▸ **To be done**
(a) In the post about phone use and computer privacy, why does the writer say they never formed the habit of using social media on their phone all day?
(b) Resume the post about phone use and computer privacy from its final sentence.

▸ **Selected text**
((

I guess I'm going about it all wrong but yeah, not everyone gets the most out of their phones it seems.
 
I guess I'm going about it all wrong but yeah, not everyone gets the most out of their phones it seems.

In my case I was colossally poor through the advent of the whoopity shit cell phone and never really dug social media so I never got into the habit of social mediaing on my phone every minute of the day.

My current phone does some basic gizmo-ing, like it can read mp3s and tiny crap videos I download off youtube and put on the sd card, so I've got a couple of albums, some light reading, and a mess of MST3ks. But I haven't found a need for more than that so I never got a data plan or anything because meh. I've done fine so far.
 
If people are bothered by this, I have some news for you about Android, iOS and every cell phone service provider in the western world.

Want to get even more paranoid?

Look up keyboard buffers. It's how literally every computer in the world works, and you can dump and extract it with pretty much 0 effort.

My programming teacher used to use it to demonstrate why you always need to make sure you do a hard shutdown of your computer by pulling out the school terminal access name and pass on a given computer.
 
So can anyone who actually knows computers (I don't) tell me what the difference between this swarming protocol and a botnet is? Because I don't see one. And is there a way to opt out of it on win 7 without simply never turning updates on again?
 
So can anyone who actually knows computers (I don't) tell me what the difference between this swarming protocol and a botnet is? Because I don't see one. And is there a way to opt out of it on win 7 without simply never turning updates on again?

))

▸ **Entries supplied**
((

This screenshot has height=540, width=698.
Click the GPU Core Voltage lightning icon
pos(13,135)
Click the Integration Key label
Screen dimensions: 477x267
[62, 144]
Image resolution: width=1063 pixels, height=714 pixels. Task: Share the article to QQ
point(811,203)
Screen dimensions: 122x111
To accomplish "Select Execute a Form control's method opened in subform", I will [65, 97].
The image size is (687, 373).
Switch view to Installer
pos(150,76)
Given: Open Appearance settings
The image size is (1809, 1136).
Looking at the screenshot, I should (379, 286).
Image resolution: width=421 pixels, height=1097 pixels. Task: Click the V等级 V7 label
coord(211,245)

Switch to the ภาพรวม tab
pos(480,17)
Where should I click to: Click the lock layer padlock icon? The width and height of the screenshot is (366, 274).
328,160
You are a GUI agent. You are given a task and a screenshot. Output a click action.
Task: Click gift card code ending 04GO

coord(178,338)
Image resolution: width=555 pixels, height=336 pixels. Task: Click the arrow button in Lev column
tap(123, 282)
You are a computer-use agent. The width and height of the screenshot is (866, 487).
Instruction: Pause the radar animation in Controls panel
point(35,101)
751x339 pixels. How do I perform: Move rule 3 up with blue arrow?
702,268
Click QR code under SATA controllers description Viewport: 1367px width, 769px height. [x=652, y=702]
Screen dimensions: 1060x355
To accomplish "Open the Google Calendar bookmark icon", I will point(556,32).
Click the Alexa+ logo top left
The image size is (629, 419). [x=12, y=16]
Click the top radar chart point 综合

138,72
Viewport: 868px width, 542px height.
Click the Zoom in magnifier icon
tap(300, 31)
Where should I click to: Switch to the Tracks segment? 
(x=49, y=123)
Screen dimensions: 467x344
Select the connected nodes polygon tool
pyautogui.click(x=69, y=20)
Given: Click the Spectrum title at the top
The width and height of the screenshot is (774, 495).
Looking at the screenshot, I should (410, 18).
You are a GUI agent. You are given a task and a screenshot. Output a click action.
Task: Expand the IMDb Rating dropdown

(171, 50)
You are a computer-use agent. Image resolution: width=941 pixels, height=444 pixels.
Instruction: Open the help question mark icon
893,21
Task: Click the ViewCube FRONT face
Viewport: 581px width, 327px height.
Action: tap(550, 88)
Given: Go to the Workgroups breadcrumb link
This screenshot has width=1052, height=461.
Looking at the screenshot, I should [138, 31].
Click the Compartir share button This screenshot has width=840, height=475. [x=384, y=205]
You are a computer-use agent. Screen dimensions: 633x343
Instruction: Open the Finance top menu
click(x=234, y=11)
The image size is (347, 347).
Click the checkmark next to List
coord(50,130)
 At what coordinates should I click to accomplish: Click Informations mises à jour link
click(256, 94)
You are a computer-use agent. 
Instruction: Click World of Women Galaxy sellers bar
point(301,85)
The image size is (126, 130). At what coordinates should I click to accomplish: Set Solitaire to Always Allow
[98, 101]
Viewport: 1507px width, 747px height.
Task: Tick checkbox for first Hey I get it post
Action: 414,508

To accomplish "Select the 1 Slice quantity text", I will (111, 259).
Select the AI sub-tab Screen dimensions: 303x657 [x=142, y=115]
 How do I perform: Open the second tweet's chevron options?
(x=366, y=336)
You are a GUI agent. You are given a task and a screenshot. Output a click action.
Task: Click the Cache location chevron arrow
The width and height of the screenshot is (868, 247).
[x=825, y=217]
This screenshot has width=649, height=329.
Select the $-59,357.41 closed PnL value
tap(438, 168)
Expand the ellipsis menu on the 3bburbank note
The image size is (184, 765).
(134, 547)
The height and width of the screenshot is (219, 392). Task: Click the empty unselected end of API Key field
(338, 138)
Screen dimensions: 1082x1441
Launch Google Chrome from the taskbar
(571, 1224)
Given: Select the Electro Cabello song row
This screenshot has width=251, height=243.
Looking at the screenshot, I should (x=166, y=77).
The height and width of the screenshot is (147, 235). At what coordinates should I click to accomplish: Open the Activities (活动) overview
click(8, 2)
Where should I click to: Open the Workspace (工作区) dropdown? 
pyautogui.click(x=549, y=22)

))

▸ **Per-task answers**
(a) The writer was extremely poor when cheap cell phones first became common and never really liked social media. As a result, checking social media on the phone every minute never became a habit.

(b)
I set up a task that auto deletes the $Windows.BT folder once a night. (Not because of the botnet thing but because of drivespace.)
 
How do I do that?

You'll have to create a batch file with the following lines:

echo off
rmdir C: /$Windows.BT /sneed /q

Then go into Windows scheduler and set it to run whenever you want. Set it to run under an Administrator account. It might not work though. Some people run into permissions issues when attempting to delete it even through Right-click, Delete.

(Get rid of the space between the : and the /)
 
Can you turn Cortana off?
Cortana reminds me of Spotlight on OS X (which can be deactivated with "sudo mdutil -a -i off" in Terminal). What's annoying is when Spotlight is off, one can't search for files. I wonder if OS X (at least later versions) does any of this spying stuff (logging keystrokes, etc) as well?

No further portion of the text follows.